*** Begin section ***

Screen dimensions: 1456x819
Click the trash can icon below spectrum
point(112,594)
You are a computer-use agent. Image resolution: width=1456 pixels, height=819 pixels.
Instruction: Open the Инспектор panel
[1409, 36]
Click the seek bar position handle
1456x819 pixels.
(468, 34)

*** End section ***

_Prompt_
Your task is to write out the lines from the one with "Click the trash can icon below spectrum" through the end of the records, exactly and with nothing added.

_Solution to the problem_
Click the trash can icon below spectrum
point(112,594)
You are a computer-use agent. Image resolution: width=1456 pixels, height=819 pixels.
Instruction: Open the Инспектор panel
[1409, 36]
Click the seek bar position handle
1456x819 pixels.
(468, 34)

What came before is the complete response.